I am often asked to recommend Lunch & Learn speakers for employers. Often, these requests for speakers are centered on a wellness topic. “We would like to have a speaker talk about nutrition,” they could say. Or they may ask, “Can you recommend someone to speak on the importance of sleep?”
The challenge comes when the organization’s budget is limited. Oftentimes, it is very limited, as in “Can we get a speaker for free?” Free isn’t always available, but with some creativity, great Lunch & Learn (L&L) speakers can be found to fit any budget.
Below are a few ideas on how to find L&L wellness speakers for your organization.
Ask your insurance carriers. For wellness-related topics, your medical and ancillary insurance carriers are often a good first place to start, particularly if you are fully insured with a medical carrier. For self-funded clients, your TPA may be a good resource. We just scheduled a Yoga session for one of our clients with the TPA providing the instructor—at no charge to the employer. Ancillary carriers can also be a great resource.
Similarly, you can reach out to vendor partners. Your office furniture vendor may be able to recommend (or even supply) someone to speak on ergonomics in the workplace. Your financial management partner firm may supply an expert to discuss financial wellness. Your legal partners may be willing to provide presentations of interest to your employees.
Use the search function on LinkedIn. Simply enter the topic for which you would like to have a presentation. You can further define your search to your connections or your geographical location. I have found using LinkedIn helpful in finding speakers for our clients, particularly when I am looking for someone in a specific geographical area.
Reach out to local hospitals.

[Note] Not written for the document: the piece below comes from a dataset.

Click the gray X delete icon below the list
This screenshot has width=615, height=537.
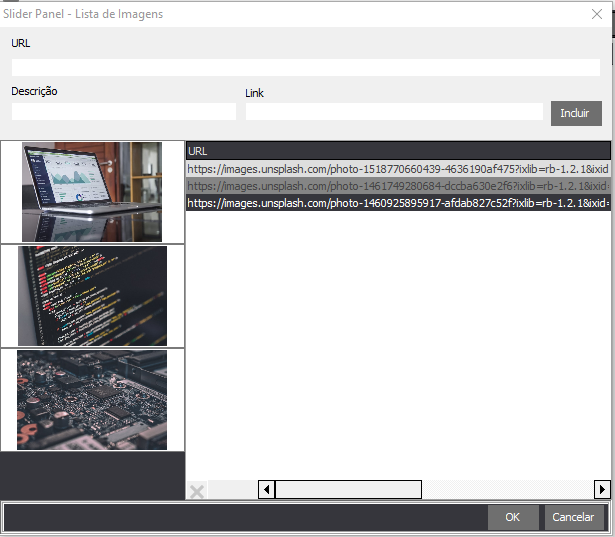click(x=197, y=490)
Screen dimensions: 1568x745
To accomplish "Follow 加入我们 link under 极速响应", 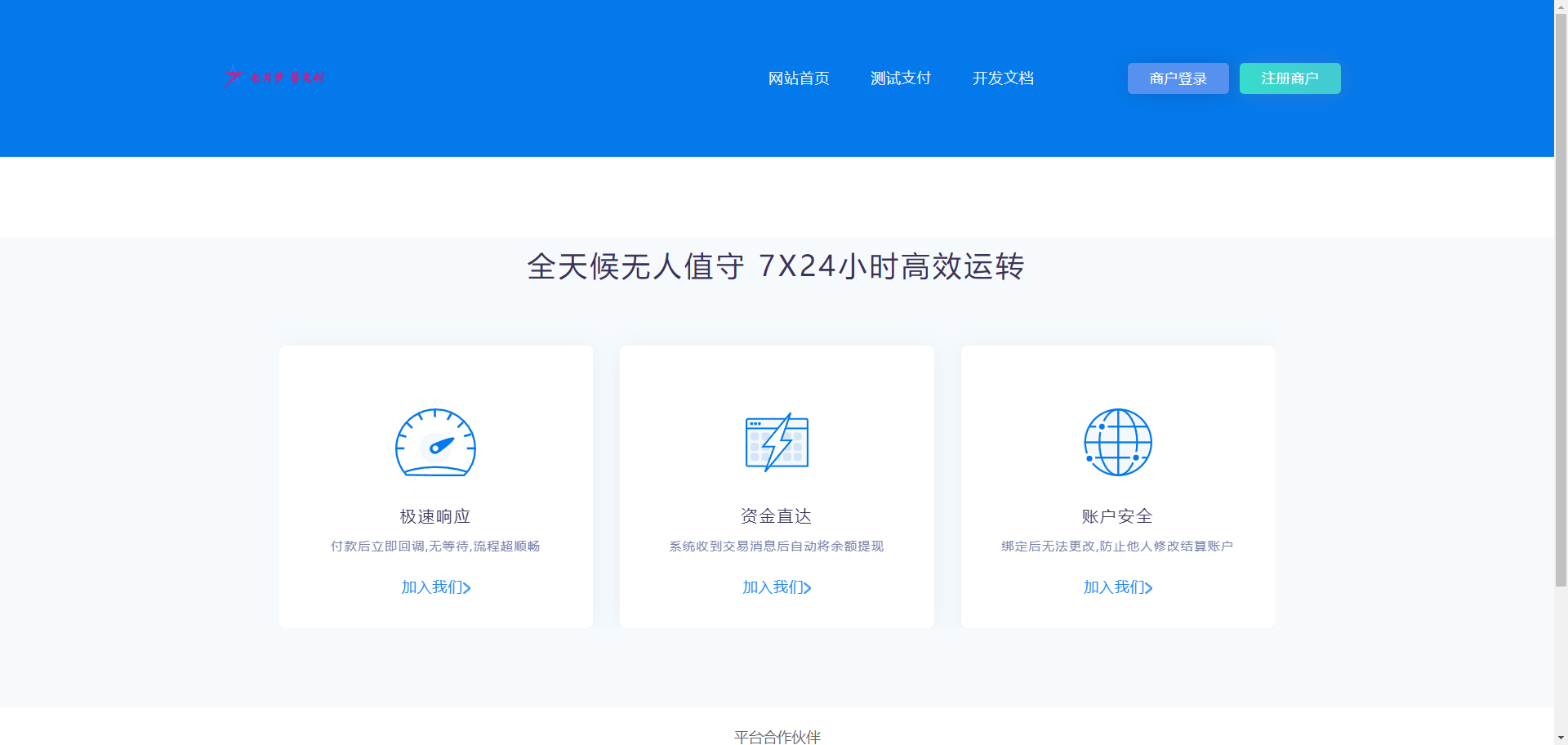I will click(x=435, y=587).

A few years ago, we were looking for someone to speak on stress and mental health in the workplace. I contacted an HR friend at Emory University Hospital. He put me in touch with one of his colleagues, who in turn connected me with one of her colleagues who put together a great presentation for one of our clients for a very minimal charge. It went so well that we had her speak to another client. The downside is that she became so good at these presentations that she now charges $2,500 a session.
Expand your pool of potential speakers with virtual L&L presentations. Virtual presentations can cut down on the cost of L&Ls while allowing you to present to employees who are working remotely or from various locations. Furthermore, by going virtual, you can have live presentations from experts anywhere in the world. Your pool of potential guest speakers is dramatically increased! The key is to make the presentation unique to your organization and take advantage of virtual presentation tools to make virtual meetings engaging.
Be attentive. Watch and listen for good speakers. If you hear a good speaker, there is no harm in reaching out to them to see if they would be available. Even if their charge is outside your budget, it’s worth the ask.
Wellness companies can often supply speakers, even for organizations that have yet to formally partner with them. One of our clients wanted a nutritional cooking demonstration. We were able to secure a presenter from a local employee wellness vendor who was willing to provide the presentation a la carte for this employer. Their fee was reasonable, and they filled a need for the employer.
Ask other employers for recommendations. If you are in HR, pick up the phone or send an email, asking other HR professionals who they would recommend for L&Ls. Fellow HR professionals are often willing to network and share both the positive and negative experiences they have had with speakers.
Don’t rule out free pre-recorded webinars. I have often recommended specific Ted Talks and TEDx presentations. Simply search for a topic in YouTube and carefully review the offerings. On several occasions, I have recommended Kelly McGonigal’s “How to Make Stress Your Friend” TED Talk to an employer for an L&L. These online recorded talks often provide a much higher quality of speaker than you can find locally. To heighten engagement, provide a quiz to employees after the presentation.
Local universities and schools can be resources. If you have a contact at a local school, reach out to them to see who may be available to speak to your employees. Universities often provide experts in their fields. However, be sure to vet the speaker to ensure they will resonate with your employees.
I certainly hope one of the ideas above will be a springboard to your next great Lunch & Learn.